- [TASK DESCRIPTION]
Set down exactly the lines in the records below that run from the line with "Home (66, 149)" to the line with "All (380, 936)", inclusive, and nothing more.

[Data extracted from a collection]
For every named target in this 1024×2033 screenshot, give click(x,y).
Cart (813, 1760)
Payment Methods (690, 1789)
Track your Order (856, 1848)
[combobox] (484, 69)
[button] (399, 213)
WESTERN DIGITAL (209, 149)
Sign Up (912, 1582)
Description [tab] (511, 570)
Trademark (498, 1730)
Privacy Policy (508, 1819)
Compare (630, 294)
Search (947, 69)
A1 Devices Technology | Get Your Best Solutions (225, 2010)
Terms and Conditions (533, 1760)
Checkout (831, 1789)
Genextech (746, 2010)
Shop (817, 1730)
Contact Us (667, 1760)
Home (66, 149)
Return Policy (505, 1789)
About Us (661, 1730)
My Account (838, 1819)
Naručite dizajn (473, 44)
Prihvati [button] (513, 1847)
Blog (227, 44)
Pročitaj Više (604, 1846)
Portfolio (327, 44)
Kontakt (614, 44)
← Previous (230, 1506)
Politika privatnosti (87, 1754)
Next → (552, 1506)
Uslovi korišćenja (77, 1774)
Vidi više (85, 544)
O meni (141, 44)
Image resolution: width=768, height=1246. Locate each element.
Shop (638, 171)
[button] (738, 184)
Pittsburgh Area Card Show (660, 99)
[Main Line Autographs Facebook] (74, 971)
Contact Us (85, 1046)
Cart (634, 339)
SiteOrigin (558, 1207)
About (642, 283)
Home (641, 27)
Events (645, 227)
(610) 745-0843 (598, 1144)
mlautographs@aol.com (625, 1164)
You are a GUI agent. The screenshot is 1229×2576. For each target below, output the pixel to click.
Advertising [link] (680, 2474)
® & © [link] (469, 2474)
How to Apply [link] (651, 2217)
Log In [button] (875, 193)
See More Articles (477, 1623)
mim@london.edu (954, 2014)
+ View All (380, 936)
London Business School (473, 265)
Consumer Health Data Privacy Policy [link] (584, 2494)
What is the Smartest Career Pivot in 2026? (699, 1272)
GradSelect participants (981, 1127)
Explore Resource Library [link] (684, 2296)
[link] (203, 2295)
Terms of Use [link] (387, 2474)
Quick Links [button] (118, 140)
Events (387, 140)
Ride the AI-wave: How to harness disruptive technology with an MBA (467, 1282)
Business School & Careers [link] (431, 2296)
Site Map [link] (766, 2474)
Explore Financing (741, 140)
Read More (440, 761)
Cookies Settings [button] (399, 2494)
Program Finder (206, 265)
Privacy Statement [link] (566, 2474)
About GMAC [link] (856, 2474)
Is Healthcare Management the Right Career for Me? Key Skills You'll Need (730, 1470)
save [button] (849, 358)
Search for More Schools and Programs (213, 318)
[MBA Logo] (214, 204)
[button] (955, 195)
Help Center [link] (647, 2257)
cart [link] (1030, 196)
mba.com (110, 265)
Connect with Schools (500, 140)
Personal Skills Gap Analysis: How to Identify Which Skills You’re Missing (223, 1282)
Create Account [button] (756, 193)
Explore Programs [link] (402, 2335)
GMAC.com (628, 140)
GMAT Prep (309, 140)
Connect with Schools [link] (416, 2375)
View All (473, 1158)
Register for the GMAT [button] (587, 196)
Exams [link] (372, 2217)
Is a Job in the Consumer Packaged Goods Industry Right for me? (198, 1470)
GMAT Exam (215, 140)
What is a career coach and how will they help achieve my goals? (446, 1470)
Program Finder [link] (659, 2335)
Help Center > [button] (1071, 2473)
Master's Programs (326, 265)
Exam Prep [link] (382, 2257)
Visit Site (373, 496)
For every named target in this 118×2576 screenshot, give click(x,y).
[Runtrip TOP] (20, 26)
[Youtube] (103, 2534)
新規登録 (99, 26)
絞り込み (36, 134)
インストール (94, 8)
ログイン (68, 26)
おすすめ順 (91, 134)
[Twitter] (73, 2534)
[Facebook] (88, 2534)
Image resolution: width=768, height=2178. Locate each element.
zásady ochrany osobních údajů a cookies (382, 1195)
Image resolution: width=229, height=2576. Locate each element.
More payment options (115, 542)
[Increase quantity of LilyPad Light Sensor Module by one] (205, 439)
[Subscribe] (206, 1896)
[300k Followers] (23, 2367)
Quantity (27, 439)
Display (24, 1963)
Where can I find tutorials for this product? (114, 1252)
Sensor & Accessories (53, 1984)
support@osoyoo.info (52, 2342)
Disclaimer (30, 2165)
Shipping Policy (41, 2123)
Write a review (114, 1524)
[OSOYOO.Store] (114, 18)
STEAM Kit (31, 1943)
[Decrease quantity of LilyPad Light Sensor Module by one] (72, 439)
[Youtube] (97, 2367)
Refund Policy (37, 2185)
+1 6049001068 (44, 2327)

- [SOLUTION TO THE EXERCISE]
Home (66, 149)
Return Policy (505, 1789)
About Us (661, 1730)
My Account (838, 1819)
Naručite dizajn (473, 44)
Prihvati [button] (513, 1847)
Blog (227, 44)
Pročitaj Više (604, 1846)
Portfolio (327, 44)
Kontakt (614, 44)
← Previous (230, 1506)
Politika privatnosti (87, 1754)
Next → (552, 1506)
Uslovi korišćenja (77, 1774)
Vidi više (85, 544)
O meni (141, 44)
Image resolution: width=768, height=1246. Locate each element.
Shop (638, 171)
[button] (738, 184)
Pittsburgh Area Card Show (660, 99)
[Main Line Autographs Facebook] (74, 971)
Contact Us (85, 1046)
Cart (634, 339)
SiteOrigin (558, 1207)
About (642, 283)
Home (641, 27)
Events (645, 227)
(610) 745-0843 (598, 1144)
mlautographs@aol.com (625, 1164)
You are a GUI agent. The screenshot is 1229×2576. For each target below, output the pixel to click.
Advertising [link] (680, 2474)
® & © [link] (469, 2474)
How to Apply [link] (651, 2217)
Log In [button] (875, 193)
See More Articles (477, 1623)
mim@london.edu (954, 2014)
+ View All (380, 936)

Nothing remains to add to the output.